MIDDLEBURY — Leaders of the Charter House Coalition (CHC) want people to know that work continues on behalf of the homeless even though the shelter at 27 North Pleasant St. in Middlebury remains closed due to the COVID-19 pandemic.
If anything, coalition staff and volunteers are working even harder these days. That’s because the homeless must now be delivered food and a myriad of other services at area hotels and motels, where they are temporarily residing in isolation to reduce their chances of catching, or spreading, the coronavirus.
“The context of ‘closed’ has been taken by many to mean CHC has shut down all its operations,” coalition Co-director Doug Sinclair said through an email to the Independent. “That is far from the true situation. Our community meal programs have continued to operate out of Charter House as carry-outs without interruption. Our shelter staff is working harder, facing more challenges, than prior to COVID-19.”

....................

* Required action A
In the article about the Charter House Coalition, how have the community meal programs been operating?
* Required action B
Reproduce the article about the Charter House Coalition word for word between "If anything, coalition" and "spreading, the coronavirus.", inclusive.
These records were drawn from a separate source.

....................

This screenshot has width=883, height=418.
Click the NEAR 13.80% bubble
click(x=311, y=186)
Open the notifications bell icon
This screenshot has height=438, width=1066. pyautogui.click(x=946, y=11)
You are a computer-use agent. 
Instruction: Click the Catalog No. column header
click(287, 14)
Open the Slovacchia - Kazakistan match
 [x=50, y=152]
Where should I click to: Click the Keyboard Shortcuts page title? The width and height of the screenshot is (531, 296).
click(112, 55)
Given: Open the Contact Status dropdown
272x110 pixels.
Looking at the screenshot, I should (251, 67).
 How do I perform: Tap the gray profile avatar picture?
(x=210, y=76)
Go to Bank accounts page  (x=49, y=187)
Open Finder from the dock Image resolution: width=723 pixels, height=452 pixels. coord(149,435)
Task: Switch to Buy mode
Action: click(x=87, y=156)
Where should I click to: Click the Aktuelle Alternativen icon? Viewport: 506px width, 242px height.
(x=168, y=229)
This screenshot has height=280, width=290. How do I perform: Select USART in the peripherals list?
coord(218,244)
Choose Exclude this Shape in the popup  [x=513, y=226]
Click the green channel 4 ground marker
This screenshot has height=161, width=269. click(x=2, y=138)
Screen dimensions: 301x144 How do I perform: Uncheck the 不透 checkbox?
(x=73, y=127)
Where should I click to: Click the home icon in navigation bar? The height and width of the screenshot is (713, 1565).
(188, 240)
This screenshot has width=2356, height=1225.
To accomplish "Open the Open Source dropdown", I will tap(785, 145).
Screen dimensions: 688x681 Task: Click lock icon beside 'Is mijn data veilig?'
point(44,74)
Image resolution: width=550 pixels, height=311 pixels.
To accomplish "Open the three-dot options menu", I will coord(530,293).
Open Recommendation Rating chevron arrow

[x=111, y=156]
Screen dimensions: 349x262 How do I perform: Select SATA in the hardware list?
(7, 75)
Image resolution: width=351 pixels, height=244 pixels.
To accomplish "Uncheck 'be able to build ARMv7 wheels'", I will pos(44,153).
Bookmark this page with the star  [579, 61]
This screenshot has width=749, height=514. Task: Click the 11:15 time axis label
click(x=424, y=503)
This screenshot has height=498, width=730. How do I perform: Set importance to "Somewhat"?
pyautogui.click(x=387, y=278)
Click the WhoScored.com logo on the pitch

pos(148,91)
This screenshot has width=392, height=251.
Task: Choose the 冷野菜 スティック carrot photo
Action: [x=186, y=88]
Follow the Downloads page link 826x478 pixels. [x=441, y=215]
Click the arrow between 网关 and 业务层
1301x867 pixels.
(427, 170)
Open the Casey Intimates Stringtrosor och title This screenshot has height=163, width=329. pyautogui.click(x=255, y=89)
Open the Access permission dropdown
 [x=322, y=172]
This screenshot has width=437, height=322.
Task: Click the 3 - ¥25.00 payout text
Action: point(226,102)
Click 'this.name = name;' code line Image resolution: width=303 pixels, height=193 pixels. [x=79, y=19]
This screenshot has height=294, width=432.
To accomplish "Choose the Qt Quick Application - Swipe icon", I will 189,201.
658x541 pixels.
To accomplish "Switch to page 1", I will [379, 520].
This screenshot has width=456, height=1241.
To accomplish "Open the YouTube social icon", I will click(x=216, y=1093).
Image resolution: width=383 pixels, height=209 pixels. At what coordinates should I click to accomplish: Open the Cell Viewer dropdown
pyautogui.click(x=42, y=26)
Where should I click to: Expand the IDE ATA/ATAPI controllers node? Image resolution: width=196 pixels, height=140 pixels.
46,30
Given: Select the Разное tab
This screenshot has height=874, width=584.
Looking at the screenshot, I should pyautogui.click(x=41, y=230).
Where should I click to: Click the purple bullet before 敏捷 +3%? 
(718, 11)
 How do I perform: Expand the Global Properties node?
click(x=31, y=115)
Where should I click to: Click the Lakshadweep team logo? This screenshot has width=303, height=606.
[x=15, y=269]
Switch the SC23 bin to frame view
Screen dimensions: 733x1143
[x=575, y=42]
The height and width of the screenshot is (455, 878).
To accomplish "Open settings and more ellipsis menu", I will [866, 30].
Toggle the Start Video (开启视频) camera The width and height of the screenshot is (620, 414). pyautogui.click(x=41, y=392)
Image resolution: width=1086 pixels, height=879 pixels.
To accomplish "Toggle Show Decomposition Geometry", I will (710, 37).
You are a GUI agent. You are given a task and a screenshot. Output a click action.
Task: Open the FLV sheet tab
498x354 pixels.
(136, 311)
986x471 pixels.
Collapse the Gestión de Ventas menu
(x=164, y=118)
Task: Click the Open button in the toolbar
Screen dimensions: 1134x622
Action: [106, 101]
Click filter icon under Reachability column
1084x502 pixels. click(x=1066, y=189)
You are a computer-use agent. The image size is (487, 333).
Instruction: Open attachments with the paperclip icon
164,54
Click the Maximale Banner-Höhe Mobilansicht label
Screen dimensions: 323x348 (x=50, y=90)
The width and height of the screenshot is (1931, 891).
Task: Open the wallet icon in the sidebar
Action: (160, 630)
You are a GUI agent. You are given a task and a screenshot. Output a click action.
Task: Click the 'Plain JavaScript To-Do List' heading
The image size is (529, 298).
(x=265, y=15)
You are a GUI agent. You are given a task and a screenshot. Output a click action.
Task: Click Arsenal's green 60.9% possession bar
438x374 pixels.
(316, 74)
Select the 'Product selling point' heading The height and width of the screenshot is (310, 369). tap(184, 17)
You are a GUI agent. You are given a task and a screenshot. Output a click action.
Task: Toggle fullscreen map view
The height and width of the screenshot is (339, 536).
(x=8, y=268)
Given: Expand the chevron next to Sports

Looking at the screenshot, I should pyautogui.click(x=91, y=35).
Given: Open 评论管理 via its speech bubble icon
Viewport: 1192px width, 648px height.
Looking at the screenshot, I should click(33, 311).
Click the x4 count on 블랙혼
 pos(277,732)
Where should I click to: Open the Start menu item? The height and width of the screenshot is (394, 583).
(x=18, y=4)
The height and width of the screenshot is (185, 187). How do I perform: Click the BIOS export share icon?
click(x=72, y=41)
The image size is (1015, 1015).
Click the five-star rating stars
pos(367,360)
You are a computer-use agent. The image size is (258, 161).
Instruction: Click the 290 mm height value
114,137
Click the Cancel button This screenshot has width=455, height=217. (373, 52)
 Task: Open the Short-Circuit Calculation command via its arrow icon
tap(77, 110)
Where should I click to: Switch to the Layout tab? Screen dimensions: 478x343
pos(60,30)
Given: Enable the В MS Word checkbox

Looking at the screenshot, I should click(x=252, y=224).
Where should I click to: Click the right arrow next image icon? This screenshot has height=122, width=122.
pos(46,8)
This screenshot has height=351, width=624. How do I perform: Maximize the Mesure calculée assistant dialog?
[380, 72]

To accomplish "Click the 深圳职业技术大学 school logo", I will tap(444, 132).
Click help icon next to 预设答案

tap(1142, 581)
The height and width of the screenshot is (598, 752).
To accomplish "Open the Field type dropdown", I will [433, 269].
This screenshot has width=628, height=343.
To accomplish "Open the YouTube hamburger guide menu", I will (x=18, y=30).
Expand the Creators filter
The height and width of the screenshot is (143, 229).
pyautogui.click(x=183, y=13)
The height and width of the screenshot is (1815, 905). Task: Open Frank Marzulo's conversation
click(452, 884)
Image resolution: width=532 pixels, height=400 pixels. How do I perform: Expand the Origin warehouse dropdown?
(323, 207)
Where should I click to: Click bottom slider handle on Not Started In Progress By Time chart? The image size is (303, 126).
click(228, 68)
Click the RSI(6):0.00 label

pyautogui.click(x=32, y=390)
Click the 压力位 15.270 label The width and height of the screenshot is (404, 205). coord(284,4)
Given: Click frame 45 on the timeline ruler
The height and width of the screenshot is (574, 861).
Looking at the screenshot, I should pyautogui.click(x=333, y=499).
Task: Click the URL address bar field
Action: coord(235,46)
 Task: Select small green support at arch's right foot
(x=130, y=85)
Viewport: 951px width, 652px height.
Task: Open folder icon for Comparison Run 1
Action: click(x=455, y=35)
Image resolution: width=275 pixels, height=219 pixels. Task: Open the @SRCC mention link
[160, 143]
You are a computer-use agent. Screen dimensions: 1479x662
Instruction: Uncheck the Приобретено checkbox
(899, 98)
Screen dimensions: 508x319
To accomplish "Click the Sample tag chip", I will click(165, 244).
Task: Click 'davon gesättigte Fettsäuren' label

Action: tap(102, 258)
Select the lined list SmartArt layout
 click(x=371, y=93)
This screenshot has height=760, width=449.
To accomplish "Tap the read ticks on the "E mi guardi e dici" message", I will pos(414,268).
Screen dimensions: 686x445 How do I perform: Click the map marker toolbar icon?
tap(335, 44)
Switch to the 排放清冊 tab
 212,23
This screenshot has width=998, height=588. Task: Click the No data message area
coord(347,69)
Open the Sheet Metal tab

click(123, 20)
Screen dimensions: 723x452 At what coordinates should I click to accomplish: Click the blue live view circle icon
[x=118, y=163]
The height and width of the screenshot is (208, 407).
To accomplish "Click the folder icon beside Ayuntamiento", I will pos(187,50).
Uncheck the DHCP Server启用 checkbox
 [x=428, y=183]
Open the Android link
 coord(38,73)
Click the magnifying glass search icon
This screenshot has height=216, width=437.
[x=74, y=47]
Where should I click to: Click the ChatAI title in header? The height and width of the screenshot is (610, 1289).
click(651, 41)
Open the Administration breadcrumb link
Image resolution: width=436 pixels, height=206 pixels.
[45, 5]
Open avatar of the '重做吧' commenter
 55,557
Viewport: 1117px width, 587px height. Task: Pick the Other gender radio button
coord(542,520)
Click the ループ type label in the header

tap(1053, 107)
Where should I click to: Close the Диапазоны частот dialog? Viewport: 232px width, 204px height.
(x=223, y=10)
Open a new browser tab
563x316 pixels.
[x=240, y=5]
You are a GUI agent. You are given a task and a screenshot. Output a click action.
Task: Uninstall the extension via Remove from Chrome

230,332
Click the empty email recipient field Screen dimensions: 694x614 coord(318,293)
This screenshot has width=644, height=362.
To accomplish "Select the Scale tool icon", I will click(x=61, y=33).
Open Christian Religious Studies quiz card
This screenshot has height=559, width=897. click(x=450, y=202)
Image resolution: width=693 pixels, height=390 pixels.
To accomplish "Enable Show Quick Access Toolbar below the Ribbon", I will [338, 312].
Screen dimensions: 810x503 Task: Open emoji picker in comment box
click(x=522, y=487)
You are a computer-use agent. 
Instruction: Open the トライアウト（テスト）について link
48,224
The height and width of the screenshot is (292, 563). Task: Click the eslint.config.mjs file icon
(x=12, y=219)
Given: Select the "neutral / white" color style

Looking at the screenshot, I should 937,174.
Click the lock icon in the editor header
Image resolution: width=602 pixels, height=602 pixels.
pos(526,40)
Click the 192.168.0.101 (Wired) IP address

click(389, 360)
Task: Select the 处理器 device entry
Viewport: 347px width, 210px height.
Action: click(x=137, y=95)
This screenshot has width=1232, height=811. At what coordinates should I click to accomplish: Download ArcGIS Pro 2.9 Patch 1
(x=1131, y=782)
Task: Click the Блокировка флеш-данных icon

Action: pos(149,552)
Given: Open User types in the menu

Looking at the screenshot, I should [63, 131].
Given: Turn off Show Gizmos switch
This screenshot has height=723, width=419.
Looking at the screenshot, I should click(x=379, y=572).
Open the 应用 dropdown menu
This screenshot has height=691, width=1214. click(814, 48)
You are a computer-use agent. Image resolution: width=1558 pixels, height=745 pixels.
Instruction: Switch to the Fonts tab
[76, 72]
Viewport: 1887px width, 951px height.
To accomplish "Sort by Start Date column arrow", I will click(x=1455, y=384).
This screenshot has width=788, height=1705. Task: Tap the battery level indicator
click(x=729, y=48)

....................

* Answer space A
They have continued to operate out of Charter House as carry-outs without interruption.

* Answer space B
If anything, coalition staff and volunteers are working even harder these days. That’s because the homeless must now be delivered food and a myriad of other services at area hotels and motels, where they are temporarily residing in isolation to reduce their chances of catching, or spreading, the coronavirus.